# Pillars of suspension bridges with observation decks



## Obelixx (Apr 14, 2005)

On the pillar of New Danube Bridge in Bratislava, Slovakia ( http://en.structurae.de/structures/data/index.cfm?ID=s0001105 ) there is a restaurant, accessible for tourists by elevator. Is this the only observation deck on a pillar of a suspension bridge?

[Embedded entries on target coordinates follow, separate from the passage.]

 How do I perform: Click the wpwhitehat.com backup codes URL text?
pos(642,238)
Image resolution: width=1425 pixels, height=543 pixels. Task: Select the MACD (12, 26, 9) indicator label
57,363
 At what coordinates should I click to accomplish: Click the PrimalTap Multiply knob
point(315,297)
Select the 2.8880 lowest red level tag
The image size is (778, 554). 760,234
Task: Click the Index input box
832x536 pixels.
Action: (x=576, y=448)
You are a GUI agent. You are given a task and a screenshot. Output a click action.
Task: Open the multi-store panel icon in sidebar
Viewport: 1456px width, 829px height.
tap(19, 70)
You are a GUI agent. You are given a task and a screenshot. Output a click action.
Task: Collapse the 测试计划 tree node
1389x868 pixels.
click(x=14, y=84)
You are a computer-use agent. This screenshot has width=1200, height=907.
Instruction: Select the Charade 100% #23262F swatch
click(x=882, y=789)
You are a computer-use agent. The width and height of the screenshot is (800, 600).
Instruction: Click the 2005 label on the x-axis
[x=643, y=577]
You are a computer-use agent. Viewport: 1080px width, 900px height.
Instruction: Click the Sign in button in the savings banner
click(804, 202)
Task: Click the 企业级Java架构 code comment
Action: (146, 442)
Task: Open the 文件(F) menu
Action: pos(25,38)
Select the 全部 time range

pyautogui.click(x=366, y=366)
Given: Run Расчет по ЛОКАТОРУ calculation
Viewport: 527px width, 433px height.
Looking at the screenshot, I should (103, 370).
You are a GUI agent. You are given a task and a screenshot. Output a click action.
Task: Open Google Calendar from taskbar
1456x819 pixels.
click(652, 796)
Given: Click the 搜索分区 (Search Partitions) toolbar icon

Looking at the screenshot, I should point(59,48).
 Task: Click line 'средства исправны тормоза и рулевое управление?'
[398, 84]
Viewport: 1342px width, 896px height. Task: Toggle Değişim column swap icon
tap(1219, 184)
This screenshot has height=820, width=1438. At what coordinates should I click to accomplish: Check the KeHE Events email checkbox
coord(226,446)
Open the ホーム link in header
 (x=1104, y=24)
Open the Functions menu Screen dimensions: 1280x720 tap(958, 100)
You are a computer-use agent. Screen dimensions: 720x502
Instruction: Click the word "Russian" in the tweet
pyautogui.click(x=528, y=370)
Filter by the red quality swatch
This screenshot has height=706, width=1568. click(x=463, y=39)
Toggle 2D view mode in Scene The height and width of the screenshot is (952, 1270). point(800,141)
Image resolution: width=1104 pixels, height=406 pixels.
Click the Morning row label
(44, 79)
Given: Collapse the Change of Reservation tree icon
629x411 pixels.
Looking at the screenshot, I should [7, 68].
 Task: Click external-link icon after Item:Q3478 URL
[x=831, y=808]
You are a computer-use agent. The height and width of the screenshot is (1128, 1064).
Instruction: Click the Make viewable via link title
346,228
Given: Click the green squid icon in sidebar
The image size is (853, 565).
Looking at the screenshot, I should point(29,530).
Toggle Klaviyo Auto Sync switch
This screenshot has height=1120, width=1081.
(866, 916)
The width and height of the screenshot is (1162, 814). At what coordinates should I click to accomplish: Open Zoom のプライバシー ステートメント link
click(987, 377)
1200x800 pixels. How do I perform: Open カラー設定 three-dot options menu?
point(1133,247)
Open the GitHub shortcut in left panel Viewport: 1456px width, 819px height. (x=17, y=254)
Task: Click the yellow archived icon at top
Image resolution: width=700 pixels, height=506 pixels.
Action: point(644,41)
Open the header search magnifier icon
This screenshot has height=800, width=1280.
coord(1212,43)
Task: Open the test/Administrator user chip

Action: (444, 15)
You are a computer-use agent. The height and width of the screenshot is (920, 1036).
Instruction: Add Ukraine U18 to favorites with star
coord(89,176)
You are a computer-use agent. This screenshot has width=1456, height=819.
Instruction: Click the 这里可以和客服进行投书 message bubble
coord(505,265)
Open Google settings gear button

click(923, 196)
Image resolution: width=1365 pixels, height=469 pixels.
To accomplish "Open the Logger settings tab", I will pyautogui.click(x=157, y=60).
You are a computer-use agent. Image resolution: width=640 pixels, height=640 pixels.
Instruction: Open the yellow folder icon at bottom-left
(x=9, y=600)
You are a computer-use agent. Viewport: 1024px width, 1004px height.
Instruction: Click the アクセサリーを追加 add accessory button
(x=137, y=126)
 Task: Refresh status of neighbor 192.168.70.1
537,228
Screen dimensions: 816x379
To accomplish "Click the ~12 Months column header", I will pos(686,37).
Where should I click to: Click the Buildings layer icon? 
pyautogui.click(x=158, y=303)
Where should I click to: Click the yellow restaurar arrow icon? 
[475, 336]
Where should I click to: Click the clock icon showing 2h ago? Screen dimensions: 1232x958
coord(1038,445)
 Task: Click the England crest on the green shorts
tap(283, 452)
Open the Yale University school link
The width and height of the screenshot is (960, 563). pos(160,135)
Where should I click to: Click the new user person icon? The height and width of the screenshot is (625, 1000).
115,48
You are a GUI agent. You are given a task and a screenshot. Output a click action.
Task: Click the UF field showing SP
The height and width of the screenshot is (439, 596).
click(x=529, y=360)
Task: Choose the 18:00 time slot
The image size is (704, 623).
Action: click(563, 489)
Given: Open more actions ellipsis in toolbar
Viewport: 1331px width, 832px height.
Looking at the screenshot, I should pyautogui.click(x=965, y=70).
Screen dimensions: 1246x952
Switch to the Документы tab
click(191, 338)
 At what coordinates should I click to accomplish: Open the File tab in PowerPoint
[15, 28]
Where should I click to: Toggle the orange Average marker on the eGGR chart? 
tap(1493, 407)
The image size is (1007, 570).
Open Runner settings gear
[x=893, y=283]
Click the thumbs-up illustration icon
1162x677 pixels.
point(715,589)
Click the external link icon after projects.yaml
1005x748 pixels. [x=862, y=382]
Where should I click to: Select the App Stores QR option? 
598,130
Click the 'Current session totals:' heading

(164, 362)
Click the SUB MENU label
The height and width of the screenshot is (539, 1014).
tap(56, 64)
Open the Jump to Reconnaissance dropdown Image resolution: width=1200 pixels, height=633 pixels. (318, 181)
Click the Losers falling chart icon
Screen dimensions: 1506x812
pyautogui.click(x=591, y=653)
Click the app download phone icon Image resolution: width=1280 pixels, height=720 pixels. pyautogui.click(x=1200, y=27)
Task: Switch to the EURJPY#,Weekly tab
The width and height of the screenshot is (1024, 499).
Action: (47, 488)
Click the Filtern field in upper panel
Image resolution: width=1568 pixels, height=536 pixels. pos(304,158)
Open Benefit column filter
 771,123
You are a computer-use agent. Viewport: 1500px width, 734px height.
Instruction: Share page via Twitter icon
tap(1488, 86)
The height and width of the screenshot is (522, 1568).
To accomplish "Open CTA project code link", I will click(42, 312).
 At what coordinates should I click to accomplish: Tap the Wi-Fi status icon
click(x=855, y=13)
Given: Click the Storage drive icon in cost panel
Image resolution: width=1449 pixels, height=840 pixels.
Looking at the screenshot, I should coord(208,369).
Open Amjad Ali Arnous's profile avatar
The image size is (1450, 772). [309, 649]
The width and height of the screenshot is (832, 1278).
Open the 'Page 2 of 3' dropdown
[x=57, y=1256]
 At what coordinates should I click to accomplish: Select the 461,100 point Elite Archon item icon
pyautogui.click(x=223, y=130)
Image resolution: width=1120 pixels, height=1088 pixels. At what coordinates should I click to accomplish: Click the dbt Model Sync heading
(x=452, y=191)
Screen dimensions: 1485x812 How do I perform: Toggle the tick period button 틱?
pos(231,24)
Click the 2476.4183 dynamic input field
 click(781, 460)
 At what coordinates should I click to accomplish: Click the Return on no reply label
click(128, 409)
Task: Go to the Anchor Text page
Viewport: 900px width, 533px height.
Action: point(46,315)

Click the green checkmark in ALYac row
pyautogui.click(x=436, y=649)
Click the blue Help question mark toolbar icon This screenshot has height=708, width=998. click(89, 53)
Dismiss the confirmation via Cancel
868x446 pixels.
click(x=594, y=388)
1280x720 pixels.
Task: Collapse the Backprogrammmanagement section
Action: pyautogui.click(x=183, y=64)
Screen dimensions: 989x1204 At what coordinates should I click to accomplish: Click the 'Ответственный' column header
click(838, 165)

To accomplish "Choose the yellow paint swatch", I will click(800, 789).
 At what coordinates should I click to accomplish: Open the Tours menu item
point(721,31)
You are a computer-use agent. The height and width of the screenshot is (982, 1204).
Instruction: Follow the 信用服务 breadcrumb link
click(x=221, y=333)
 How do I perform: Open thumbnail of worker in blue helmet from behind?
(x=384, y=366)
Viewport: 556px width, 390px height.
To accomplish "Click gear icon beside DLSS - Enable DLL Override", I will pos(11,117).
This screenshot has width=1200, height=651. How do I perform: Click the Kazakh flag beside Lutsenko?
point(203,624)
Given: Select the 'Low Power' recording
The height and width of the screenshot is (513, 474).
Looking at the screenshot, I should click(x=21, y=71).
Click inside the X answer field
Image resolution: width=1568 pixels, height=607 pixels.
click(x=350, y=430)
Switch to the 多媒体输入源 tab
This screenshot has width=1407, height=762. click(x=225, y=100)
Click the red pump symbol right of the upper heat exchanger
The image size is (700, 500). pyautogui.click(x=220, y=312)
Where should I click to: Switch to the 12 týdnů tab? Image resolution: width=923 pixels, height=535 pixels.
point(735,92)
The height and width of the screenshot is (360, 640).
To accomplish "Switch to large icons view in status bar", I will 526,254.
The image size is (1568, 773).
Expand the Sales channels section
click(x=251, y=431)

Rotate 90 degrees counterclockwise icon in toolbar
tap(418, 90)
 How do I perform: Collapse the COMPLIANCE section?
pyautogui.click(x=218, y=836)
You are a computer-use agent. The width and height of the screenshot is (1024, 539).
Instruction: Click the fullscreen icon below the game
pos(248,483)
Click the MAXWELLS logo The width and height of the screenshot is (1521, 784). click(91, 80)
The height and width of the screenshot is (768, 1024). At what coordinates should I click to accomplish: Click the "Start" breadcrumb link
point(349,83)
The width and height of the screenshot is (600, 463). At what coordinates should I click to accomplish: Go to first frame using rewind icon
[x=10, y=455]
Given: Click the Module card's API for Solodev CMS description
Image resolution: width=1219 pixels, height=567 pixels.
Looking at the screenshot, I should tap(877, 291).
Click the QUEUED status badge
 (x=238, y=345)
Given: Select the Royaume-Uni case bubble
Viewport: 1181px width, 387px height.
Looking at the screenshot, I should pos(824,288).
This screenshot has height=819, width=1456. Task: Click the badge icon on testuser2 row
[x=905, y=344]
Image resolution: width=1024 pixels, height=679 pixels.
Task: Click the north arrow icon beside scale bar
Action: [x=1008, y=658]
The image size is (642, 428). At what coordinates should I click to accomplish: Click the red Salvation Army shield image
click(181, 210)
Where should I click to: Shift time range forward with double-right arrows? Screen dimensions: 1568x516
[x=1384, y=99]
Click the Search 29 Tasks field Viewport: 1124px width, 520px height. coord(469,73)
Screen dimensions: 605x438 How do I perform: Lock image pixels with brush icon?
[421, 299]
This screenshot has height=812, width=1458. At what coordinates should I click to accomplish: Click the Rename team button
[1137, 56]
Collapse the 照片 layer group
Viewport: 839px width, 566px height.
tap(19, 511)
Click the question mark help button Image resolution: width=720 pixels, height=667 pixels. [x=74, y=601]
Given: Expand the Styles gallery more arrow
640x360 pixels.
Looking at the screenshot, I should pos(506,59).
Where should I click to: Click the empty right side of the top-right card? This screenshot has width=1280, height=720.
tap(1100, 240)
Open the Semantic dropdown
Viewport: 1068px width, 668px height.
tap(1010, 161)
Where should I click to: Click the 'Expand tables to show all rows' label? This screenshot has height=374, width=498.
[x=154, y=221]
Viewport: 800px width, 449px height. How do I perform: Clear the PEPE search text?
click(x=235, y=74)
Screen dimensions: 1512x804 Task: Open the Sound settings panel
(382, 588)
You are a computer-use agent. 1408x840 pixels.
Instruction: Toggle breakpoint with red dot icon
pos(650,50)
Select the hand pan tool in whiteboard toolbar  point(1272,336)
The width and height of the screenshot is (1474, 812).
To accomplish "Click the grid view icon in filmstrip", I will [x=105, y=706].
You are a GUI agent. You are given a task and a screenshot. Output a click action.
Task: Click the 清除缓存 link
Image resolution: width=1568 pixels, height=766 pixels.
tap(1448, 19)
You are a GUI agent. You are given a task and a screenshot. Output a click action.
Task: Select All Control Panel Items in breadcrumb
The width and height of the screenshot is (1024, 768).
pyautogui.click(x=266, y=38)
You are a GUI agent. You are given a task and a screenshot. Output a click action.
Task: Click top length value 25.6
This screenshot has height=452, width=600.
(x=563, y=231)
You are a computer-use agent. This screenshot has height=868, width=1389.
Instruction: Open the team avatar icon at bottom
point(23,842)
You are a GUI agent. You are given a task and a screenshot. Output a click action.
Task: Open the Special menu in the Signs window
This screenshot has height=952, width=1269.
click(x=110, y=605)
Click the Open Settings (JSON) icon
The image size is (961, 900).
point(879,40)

Pillar of the New Danube Bridge in Bratislava, Slovakia. In the cylindre of the top there is a restaurant accessible by elevator


----------



## samsonyuen (Sep 23, 2003)

Tower Bridge in London, one of the first, if not the first. Tourists always think it's London Bridge!


----------



## Oriolus (Feb 4, 2004)

Walter Taylor Bridge (Indooroopilly, Brisbane) - built 1936

From what I understand the towers at either end were designed to house the gatekeeper and maintenance workers. Up until a couple of years ago there was still somone living in it and maybe there still is.


----------



## Obelixx (Apr 14, 2005)

A loud place to live!


----------



## Arpels (Aug 9, 2004)

in fact :yes:


----------



## aCidMinD81 (Sep 11, 2002)

This one in Valencia designed by Calatrava will reach 125 metres and will have an observation deck on its top being able to see the entire City of Arts and Sciencies.


----------



## Obelixx (Apr 14, 2005)

Zhivopisny Bridge in Moscow carries under the top of the bow a structure, that was planned as a restaurant, but according to https://en.wikipedia.org/wiki/Zhivopisny_Bridge it was never used for this purpose.


----------